MHB Zero Divisor Help: Prove & Example

[corkscrew062]

Came across this problem while reading and I can't understand what it wants. I've tried solving for units to get zero divisors but that doesn't work. It's not the end of the world if I can't figure it out, it's just bothering me because I'm confused. Here's the problem: Let $R$ and $S$ be commutative rings, and let $f:R\longrightarrow S$ be a ring isomorphism. Prove if $x$ is a zero divisor in $R$, then $f(x)$ is a zero divisor in $S$. Give an example to show that it is not necessarily true if $R\not \simeq S$.

Thanks in advance!

 

[Deveno]

What you lack, Sir Lion, is not courage, but a testimonial-so I will give you one.

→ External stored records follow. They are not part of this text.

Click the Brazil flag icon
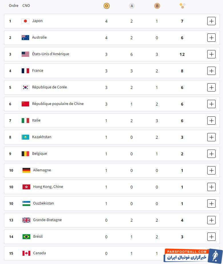 tap(26, 237)
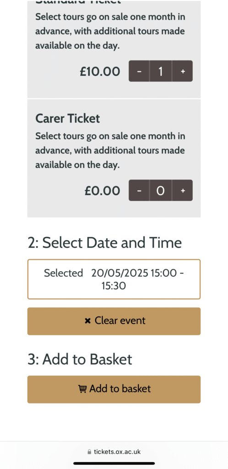Click the Clear event button
228x469 pixels.
(x=114, y=321)
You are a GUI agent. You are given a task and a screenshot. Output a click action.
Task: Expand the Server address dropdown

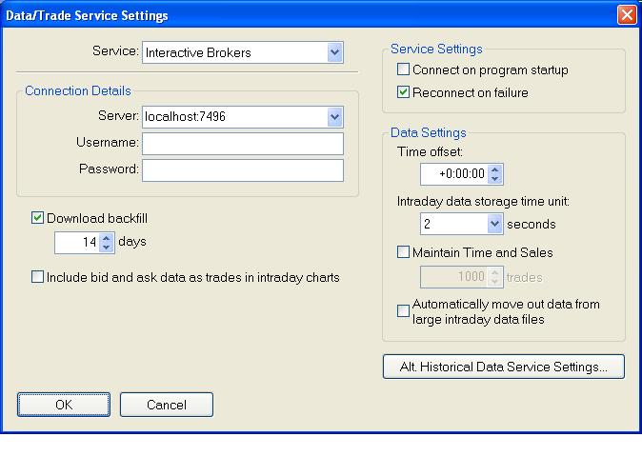pyautogui.click(x=334, y=117)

Rings are terrible beasties-they positively give me fits of apoplexy. That said, one occasionally needs to employ one when one has some -unsavory- business to attend to. So, one must, of needs, descend to the algebraic gutters, and make their acquaintances.

The nicer mannered ones come from the integral school, however, even some of these have produced some rather badly-quotiented offspring, as if dividing by zero wasn't OH SO 20th century. Egads!

You might, for example, consider the modulated by 6 variety, and think of some choice...no prime! idealization it contains which would render the zero-dividing nonsense totally harmless.

(No, seriously-look at $\Bbb Z_6$ which has zero divisors, and consider the ring $\Bbb Z_6/(\overline{2})$).